Las grandes culturas indígenas que encontraron los navegantes fueron altamente desarrolladas; habían creado en las selvas tropicales, desde el Sur de México hasta la Patagonia, las más brillantes y altamente desarrolladas civilizaciones del nuevo mundo, inventado un calendario solar muy exacto, una escritura jeroglífica, que aunque complicada era escritura; predecían con seguridad los eclipses del Sol y de la Luna, alcanzaron una sorprendente perfección en la arquitectura, escultura, pintura y en la producción de cerámica; habían creado variados y eficaces sistemas agrícolas, incluido el riego artificial; habían construido decenas de ciudades grandes y muchas pequeñas en la selva, mantenían vínculos comerciales con regiones cercanas y lejanas.

Con el “descubrimiento” de nuestro continente, América se constituyó en una suerte  de esperanza para la humanidad que vio en la fecundidad de su suelo, en su trópico húmedo, en la fuerza torrencial de sus ríos, en su exuberante vegetación, en sus fértiles valles y tupidas selvas y en los mares y océanos que la rodean, la posibilidad de ver cumplidos los sueños de una mejor vida en la bíblica tierra prometida.

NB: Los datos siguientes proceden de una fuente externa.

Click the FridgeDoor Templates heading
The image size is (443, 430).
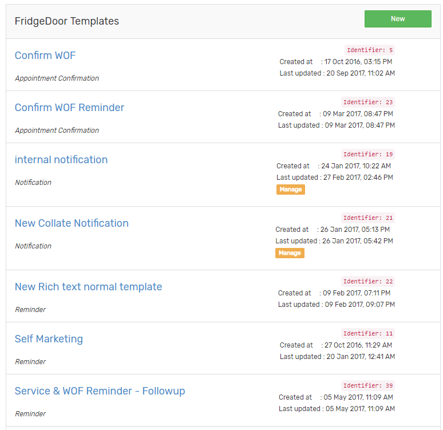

Lamentablemente, la barbarie de los conquistadores respecto a los monumentos históricos y culturales de los aborígenes hizo aún más densa la cortina que cubría lo que con tanto esfuerzo pueden restablecer ahora nuestros  arqueólogos y etnógrafos, como por ejemplo, datos sobre la cultura de los incas, aztecas y mayas. Los conquistadores y misioneros, impulsados por el fanatismo y la ignorancia, destruyeron muchas cosas que encontraron en las tierras conquistadas; quemaron manuscritos, fundieron en lingotes objetos de oro y plata, arrasaron ciudades y edificios y, en fin de cuentas, simplemente exterminaron a quienes representaban dichas culturas.

En numerosas regiones, las tribus aborígenes y sus culturas, que se encontraban en distintas etapas de desarrollo, desaparecieron en unos cuantos decenios. Fueron actos de genocidio, tanto más horribles, porque de la faz de la tierra se borraba al ser humano y todo lo que sabía, podía, creaba y sentía. Millones de habitantes del Hemisferio Occidental corrieron esta suerte.